For decades, the ruling class has been on a legal spree to force the working class — whether in their capacity as consumers, victims of discrimination and harassment or other forms — to waive its rights through these arbitration agreements, and the courts haven’t stopped them.

In 1992, only 2 percent of nonunionized companies forced arbitration agreements on workers. Today, 54 percent do.

EPIC V. LEWIS shows the distortions of the “freedom” to form binding contracts, but this has also always been central to capitalism.

In contrast to previous class societies, under capitalism, the worker is legally equal to the boss. As Marx puts it, they meet in the market “on the basis of equal rights, with this difference alone, that one is buyer, the other seller; both, therefore, equal in the eyes of the law.” But after they form the contract and leave the market, Marx writes, the boss has “an air of importance, smirking, intent on business; the [worker], timid and holding back.”
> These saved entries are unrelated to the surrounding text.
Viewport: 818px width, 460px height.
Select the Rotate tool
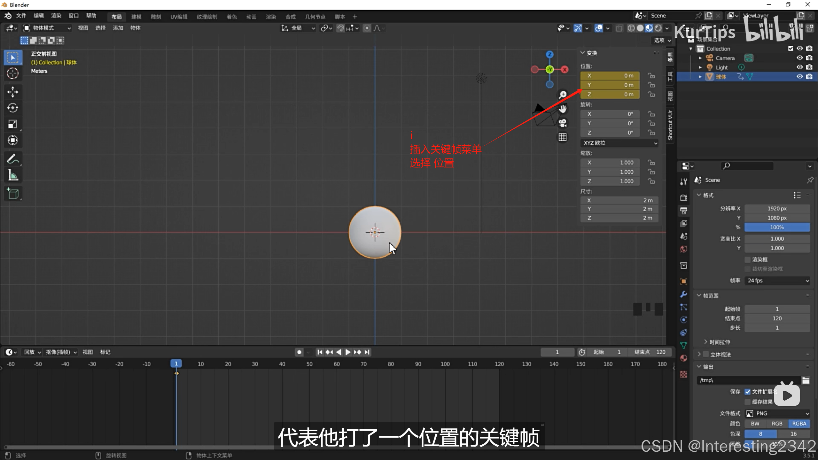pyautogui.click(x=13, y=108)
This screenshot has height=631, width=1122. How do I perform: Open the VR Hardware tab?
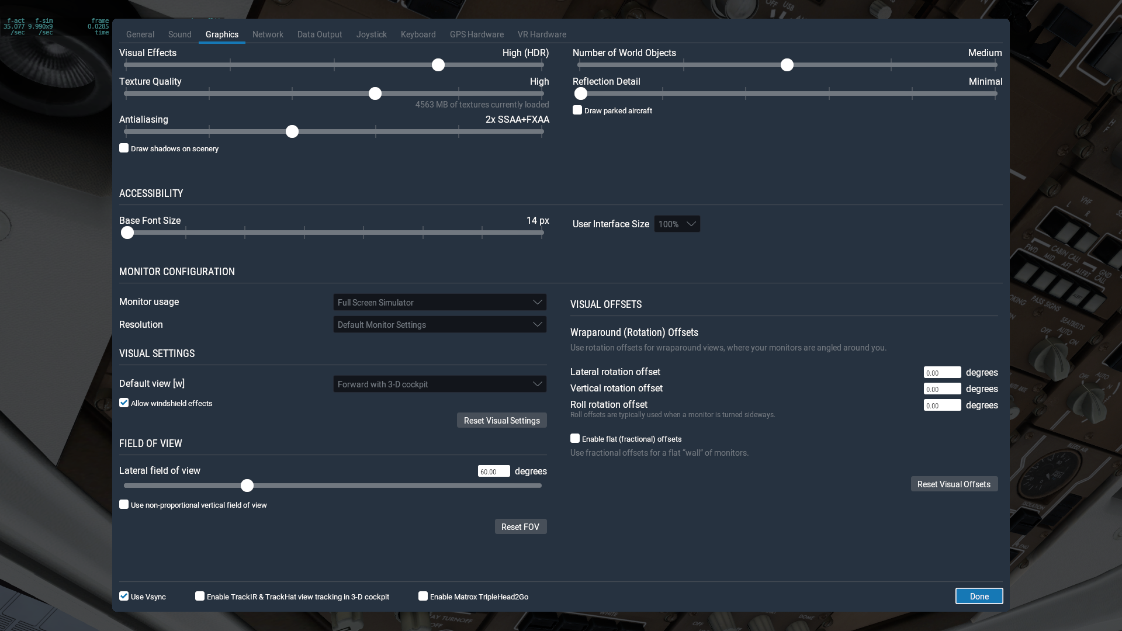click(x=541, y=34)
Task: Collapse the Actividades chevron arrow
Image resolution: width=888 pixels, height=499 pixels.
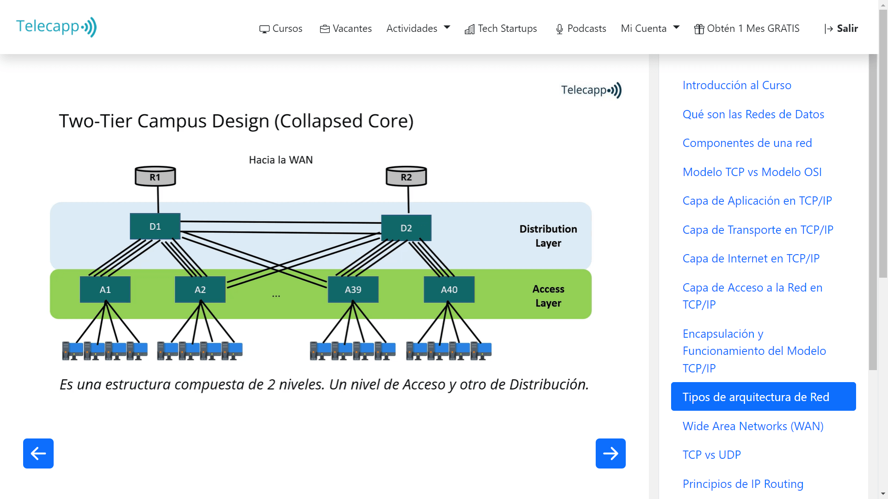Action: tap(446, 28)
In reality, of course, workers and bosses are typically not legally equal. For one, formal systems of inequality, like chattel slavery and apartheid, thrived in capitalist societies for centuries. But even now, workers who are immigrants, have a criminal record and so on are legally subjugated.
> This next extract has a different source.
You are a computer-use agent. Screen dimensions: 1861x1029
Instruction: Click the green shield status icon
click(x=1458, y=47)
Moreover, there are all sorts of extralegal deceptions that bosses use to get an upper hand.

In Epic v. Lewis, for example, Ginsburg questioned whether the arbitration agreements that employees were required to sign were “genuinely bilateral.” She points out that Epic Systems Corp., one of the employers in the case, e-mailed workers the agreements with a clause saying that if they “continued to work at Epic,” they would “be deemed to have accepted the Agreement.”
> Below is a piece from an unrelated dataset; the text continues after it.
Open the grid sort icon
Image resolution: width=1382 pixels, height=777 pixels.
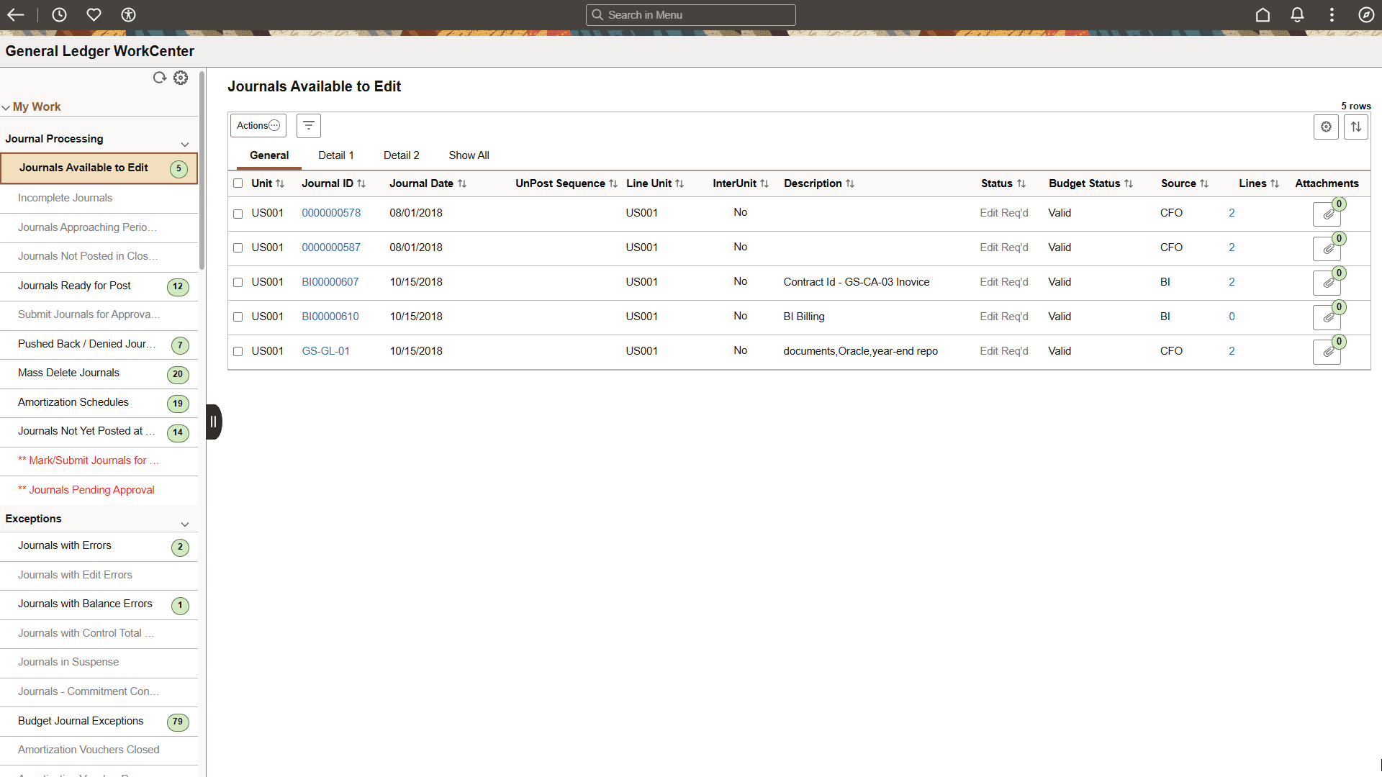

Gorsuch, of course, simply ignored this.

Ginsburg laments that the workers “thus faced a Hobson’s choice: accept arbitration on their employer’s terms or give up their jobs.”

But even if the workers were clearly presented with the arbitration agreement at the outset of their employment, the choice would still be the same: work under the terms demanded by a new boss or risk being unemployed. As the saying goes, under capitalism, the only thing worse than being exploited is not being exploited.

Even with under formal equality and freedom boasted by the bourgeois rule of law, Marx points out that ultimately, the worker is “bringing his own hide to market and has nothing to expect but — a hiding.”

Ginsburg’s dissenting opinion in Epic v. Lewis, representing the Court’s liberal justices, is biting, but it offers a toothless solution: “Congressional correction of the Court’s elevation of the FAA over workers’ right to act in concert.” Given its record, both in Trump times and before, it’s laughable to expect Congress to fix this problem.

But if individual workers can only expect a hiding from the boss, what’s the solution? To get organized!

The problems identified by Marx confront the individual worker. It is a different story when workers are organized and collectively refuse the boss’s terms. Just as a militant labor movement in the past won the NLRA, so the working class today can push open the courthouse doors once again.